◆ **PROBLEM DESCRIPTION**: Can you rewrite the rows from the one containing "George (270, 156)" through the last row, keeping every word as it stands and shifting each coordinate pair by adding 39 to both numbers?

◆ **AVAILABLE DATA**:

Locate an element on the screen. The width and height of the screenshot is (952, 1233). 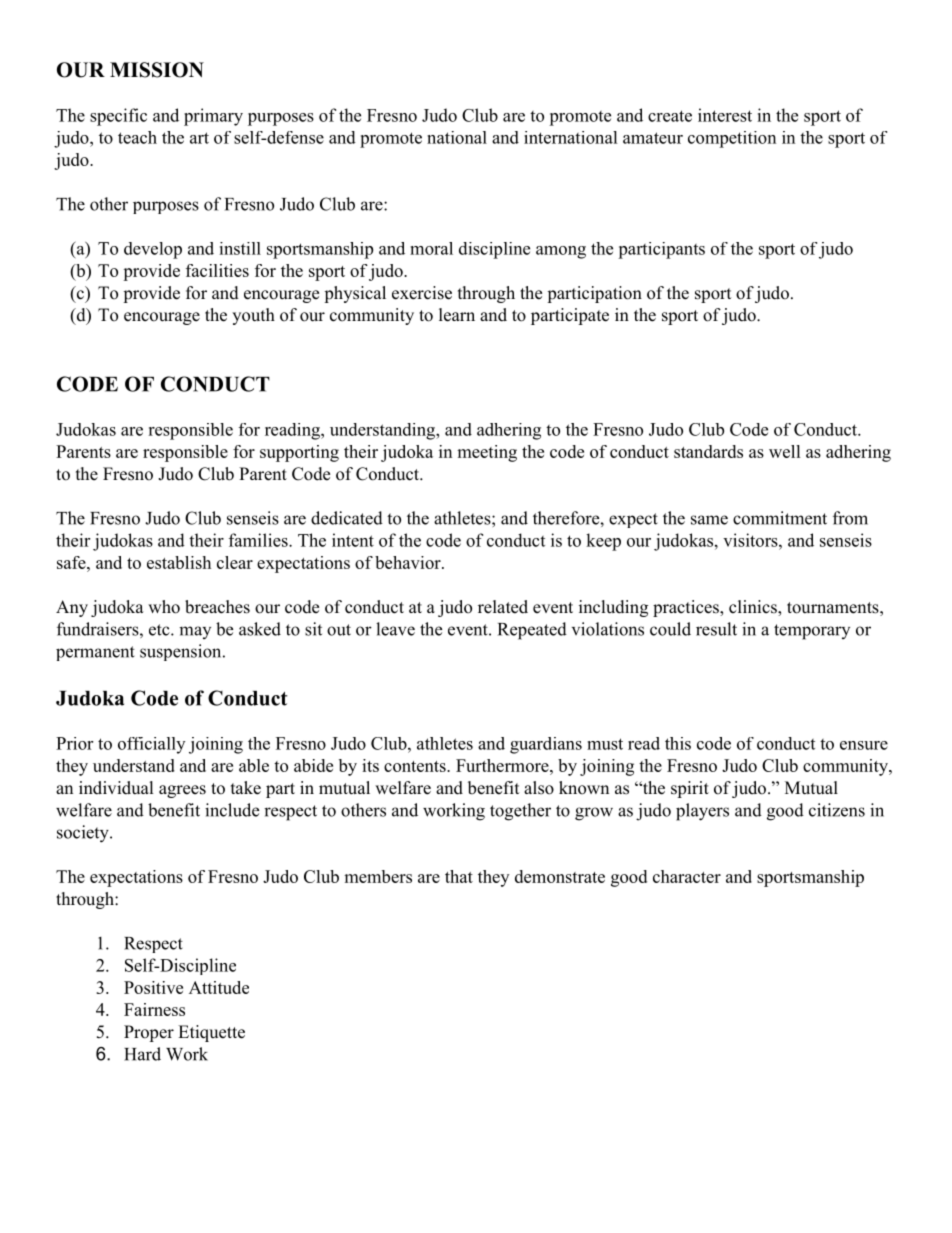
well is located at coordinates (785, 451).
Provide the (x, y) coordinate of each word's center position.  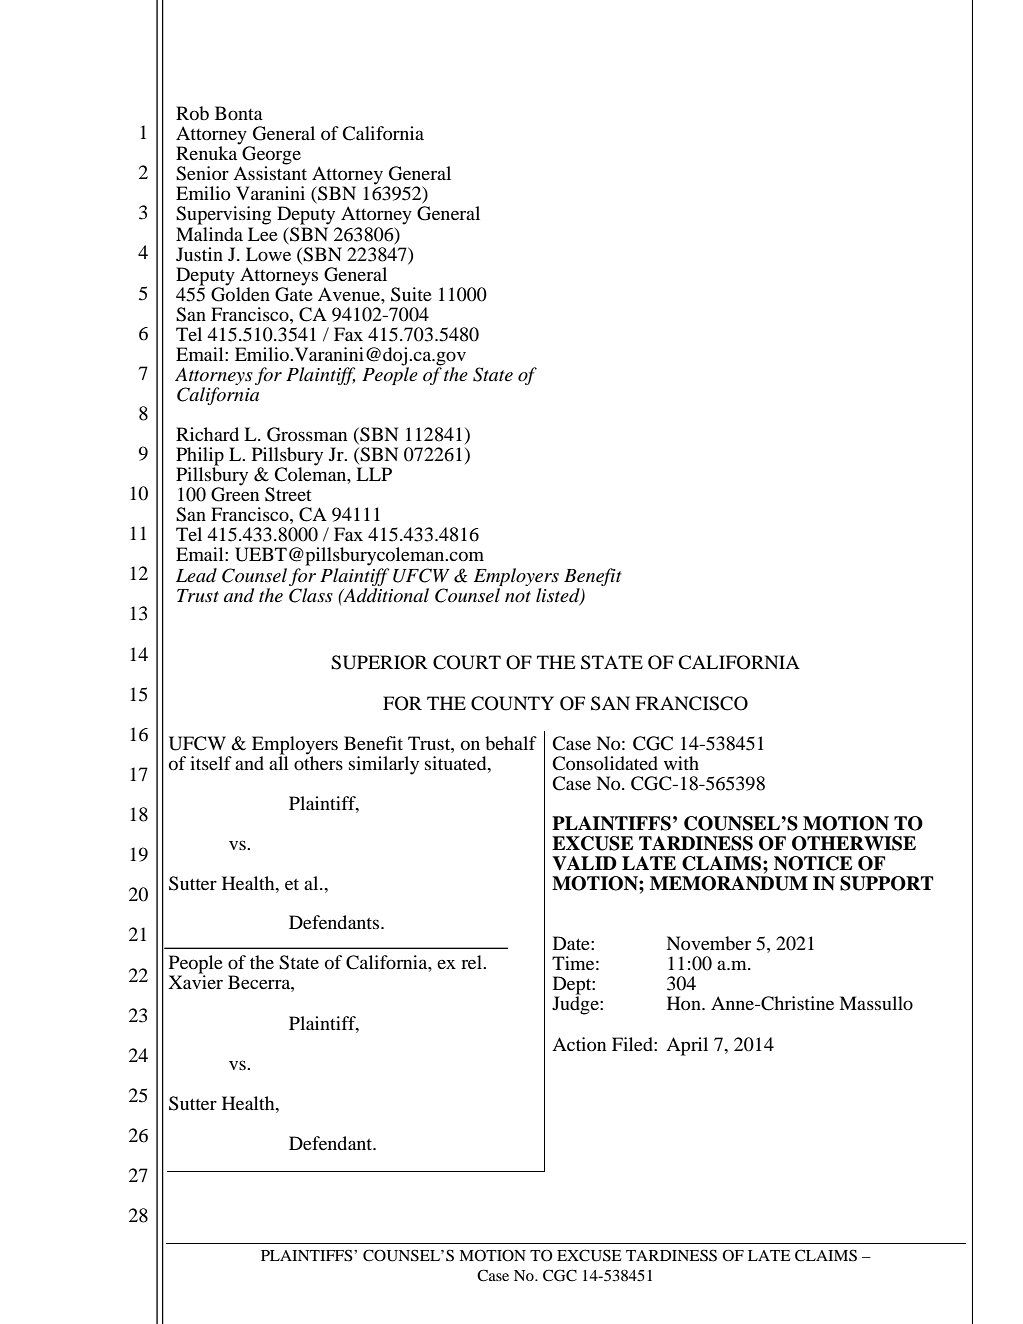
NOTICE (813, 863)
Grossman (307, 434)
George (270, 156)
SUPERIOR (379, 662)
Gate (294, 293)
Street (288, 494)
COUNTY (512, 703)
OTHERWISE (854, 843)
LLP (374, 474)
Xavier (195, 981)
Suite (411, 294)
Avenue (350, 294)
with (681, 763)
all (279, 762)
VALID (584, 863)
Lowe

◆ **EXPECTED ANSWER**:
George (309, 195)
SUPERIOR (418, 701)
Gate (333, 332)
Street (327, 533)
COUNTY (551, 742)
OTHERWISE (893, 882)
LLP (413, 513)
Xavier (234, 1020)
Suite (450, 333)
Avenue (389, 333)
with (720, 802)
all (318, 801)
VALID (623, 902)
Lowe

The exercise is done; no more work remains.